He demonstrated to the court using white tape how small his cell was in the Quantico detention center. Manning also put on the restrictive suicide smock which he was forced to wear during his 10 months in the detention center.

Supporters of U.S. Army Pfc. Bradley Manning protest during his scheduled motion hearing, outside the gates of Fort Meade, Maryland November 27, 2012. (Reuters/Jose Luis Magana)
Supporters of U.S. Army Pfc. Bradley Manning protest during his scheduled motion hearing, outside the gates of Fort Meade, Maryland November 27, 2012. (Reuters/Jose Luis Magana)

In spite of military doctors’ recommendations, Manning was put under suicide watch at Quantico.

Captain William Hoctor, a navy doctor charged with evaluating Manning on a weekly basis said he was “satisfied he [Manning] no longer presented a risk. He did not appear to be persistently depressed, he was not reporting suicidal thoughts.” Hoctor said his advice was ignored by military personnel who continued to hold Manning until the same conditions.
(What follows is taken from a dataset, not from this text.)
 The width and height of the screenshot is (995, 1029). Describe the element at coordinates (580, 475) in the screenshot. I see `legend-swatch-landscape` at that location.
Kept under constant surveillance, he spent around 23 hours a day confined to his cell and denied basic items such as toilet paper and bed clothes.

Manning was transferred to another detention center in Fort Leavenworth, Kansas, in April 2011.

He described the whole experience as an “upgrade” and said it felt “awkward” not to have to wear restraints.

Manning spoke for almost six hours during the hearing, occasionally stumbling with dates and details.

On Friday Manning acknowledged that he made a noose out of a knotted bed sheet as he contemplated suicide.

His attorney argues that he was treated unjustly when he was subjected to prolonged solitary confinement at the Quantico detention facility.

Manning is being tried on 16 charges, including aiding the enemy, for the release of classified documents to whistle-blowing website WikiLeaks. If convicted, he could face the death penalty or a lengthy jail sentence.

He has offered to plead guilty to releasing classified information, but US officials have not yet intimated as to whether they pursue his prosecution for the other 15 charges.